Довольные, они выскочили из комнаты и помчались в арсенал за доспехами герцога, которые нужно было тщательно смазать и подготовить к сражению. Он с улыбкой смотрел им вслед, слыша, как они разносят новость по крепости, тут же огласившейся ликующими криками. Несмотря на отвратительное настроение, его порадовал энтузиазм людей и их вера в него. Сам он не разделял ее, но и не мог отвергнуть поднесенную ему чашу.
Томас застонал и начал задыхаться, когда большая ладонь легла ему на лицо, закрыв рот и нос. Он вцепился в пальцы и принялся изо всех сил отгибать их назад, пока тот, кому они принадлежали, не вскрикнул от боли. Ладонь исчезла. Томас лежал в предрассветных сумерках и тяжело дышал. Его сознание прояснилось, и он испытал стыд, различив в тусклом свете фигуру сына, сидевшего рядом с ним. Морщась от боли, Рован потирал пальцы, дуя на них.
Томас уже в достаточной степени пришел в себя, чтобы понять, что разговаривать нельзя.
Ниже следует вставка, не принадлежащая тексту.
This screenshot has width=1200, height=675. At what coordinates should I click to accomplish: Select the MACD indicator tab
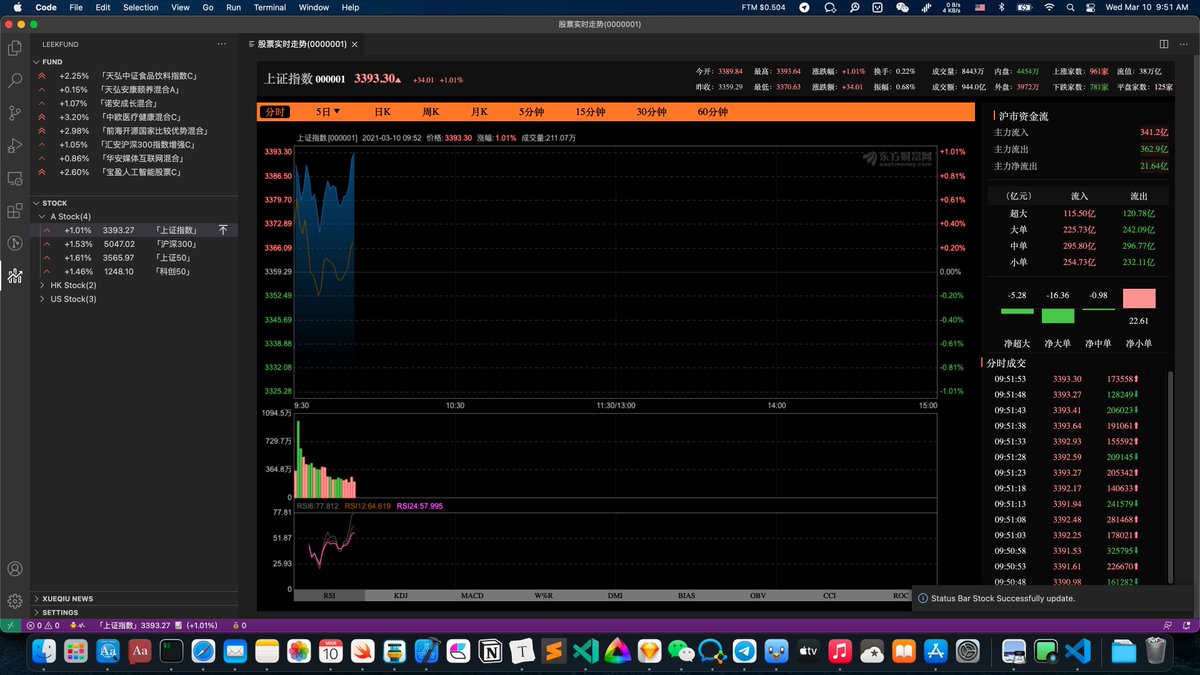(472, 595)
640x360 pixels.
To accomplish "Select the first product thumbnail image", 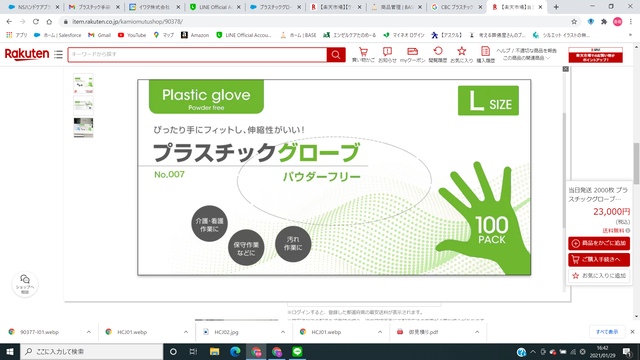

Рован повел глазами вверх, показывая, что кто-то находится рядом. Охваченный паникой, Томас почувствовал тошноту. Это был последний симптом лихорадки, лишившей его сил. Последнее, что он помнил, было то, как сын тащил его по полю при свете луны.
Томас понял, что лихорадка пошла на спад. Сильный жар, из-за которого у него пересохло во рту и ломило все суставы, прошел. Чтобы предотвратить рвоту, он теперь уже сам из последних сил зажал руками рот и стиснул зубы. Перед глазами все закружилось, и он почувствовал, что вот-вот опять потеряет сознание. Ладони давили на лицо подобно плитам холодной плоти.
Рован напрягся, услышав звуки, которые издавал отец, подавляя приступ тошноты. Сквозь щель между досками сарая он пытался рассмотреть, кто ходит вокруг, но ему мало что удалось увидеть. В более мирные времена речь шла бы не более чем о сыновьях фермера, которые поднялись с постели, чтобы приняться за свою повседневную работу. Однако отцу и сыну уже несколько дней не попадались фермы, где оставались бы хозяева. Дороги, ведущие на север, захлестнула новая волна беженцев, но на сей раз не было ни извинений, ни разговоров о перемирии, ни сделок по продаже недвижимости. Рован знал, что они с отцом уже пересекли границу Нормандии. Они лишь совсем недавно осмелились выйти на большую дорогу и соскрести мох с дорожного указателя. Руан находился где-то на севере, это все, что было известно Ровану. Дальше за ним располагался Кале, самый оживленный порт Франции.
Вдыхая пыль с частицами куриного помета, Томас больше не мог сдерживать рвотные спазмы своего пустого желудка. Он пытался приглушить издаваемые им звуки, прижимая ко рту черные от грязи руки, но сохранить тишину так и не удалось. Рован вздрогнул, когда рядом скрипнула доска. Он не слышал, чтобы кто-нибудь входил в сарай, и все меры предосторожности были излишни. Двигавшиеся на север французские солдаты вели себя шумно, уверенные в том, что им нечего опасаться. Но был риск, что за Томасом и Рованом все еще охотятся их первоначальные преследователи. Они достаточно хорошо узнали этих людей, упорно идущих к своей цели, чтобы опасаться их. Спасаясь от них, двое лучников преодолели шестьдесят миль, идя по ночам и отлеживаясь в укрытиях при свете дня.